This week I did what, for me, is unthinkable. I integrated strength and speedwork into my routine. I did my first fartlek in twenty years. I did bounding drills. Somehow I still haven’t found a sustainable hill workout…does the 1000+ feet of gain during my long run count? As for the non-running bits of this madness, I’ll get to that below. Mileage for the Sunday to Saturday week, my plan was:
The “1” is more like a filler since I’m streaking…but it seemed like a pretty balanced week. I have felt pretty good mentally and physically every day. The weather has been in the 30s for the lows so that has been in my favor too.

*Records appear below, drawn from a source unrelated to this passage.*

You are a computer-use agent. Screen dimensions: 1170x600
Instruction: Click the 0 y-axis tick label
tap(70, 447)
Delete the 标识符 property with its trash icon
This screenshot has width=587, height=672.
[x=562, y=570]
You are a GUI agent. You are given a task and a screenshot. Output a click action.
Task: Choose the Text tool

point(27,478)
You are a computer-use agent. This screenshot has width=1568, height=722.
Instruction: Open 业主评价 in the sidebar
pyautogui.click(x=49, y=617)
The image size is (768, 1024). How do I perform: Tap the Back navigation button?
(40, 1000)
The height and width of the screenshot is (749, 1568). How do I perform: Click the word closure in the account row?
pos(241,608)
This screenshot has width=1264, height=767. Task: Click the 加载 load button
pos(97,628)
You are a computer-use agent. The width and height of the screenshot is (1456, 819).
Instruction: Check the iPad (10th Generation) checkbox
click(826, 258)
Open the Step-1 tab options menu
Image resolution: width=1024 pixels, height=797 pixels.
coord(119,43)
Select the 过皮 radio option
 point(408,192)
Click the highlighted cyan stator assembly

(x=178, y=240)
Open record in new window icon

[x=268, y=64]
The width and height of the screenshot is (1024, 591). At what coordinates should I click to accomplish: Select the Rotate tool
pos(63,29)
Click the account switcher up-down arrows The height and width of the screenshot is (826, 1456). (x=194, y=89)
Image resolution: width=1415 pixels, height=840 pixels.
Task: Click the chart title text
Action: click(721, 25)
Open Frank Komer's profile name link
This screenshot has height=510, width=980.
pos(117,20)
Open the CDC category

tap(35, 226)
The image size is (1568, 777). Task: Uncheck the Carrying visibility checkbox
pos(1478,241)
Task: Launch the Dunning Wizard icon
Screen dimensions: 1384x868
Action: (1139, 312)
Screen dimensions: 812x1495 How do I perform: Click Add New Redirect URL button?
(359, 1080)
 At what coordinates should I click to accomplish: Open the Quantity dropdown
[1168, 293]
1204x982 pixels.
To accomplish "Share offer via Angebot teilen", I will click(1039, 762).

I posted about getting a new routine, and I’ve been sticking with it. The only night I skipped out was the night I fell asleep early! I start with Myssage balls, applying pressure to the tops of the hamstrings (essentially sitting on them) while I use a resistance band to strengthen my feet and ankles. I put the band under my foot and on top of my knee, pointing and flexing my foot and then side to side, finishing with ankle rotations.
Then I lay on my back and do outer hip stretches. After I feel pretty “opened up”, I put the Myssage balls under me toward the top of my pelvis to release that pressure and get a deep stretch. I apply even more pressure by doing figure-4 stretches, relaxing the entire hip area.
After this I roll to one side and do clamshells, both standard (feet together, spread knees) and reverse (knees together, spread feet). I repeat this on the other side then roll to my back again and do resistance band abductions.
This week I’d like to add some squats with the kettle bell and maybe some deadlifts.
It’s all a bit technical and boring, but I’ve got to keep a record of what I am experimenting with so I can recreate victories and eliminate failures.
Next weeks goal, Again Sunday to Saturday, will be 1-4-6-2-4-2-11.
Feel free to streak along with me and give me any pointers!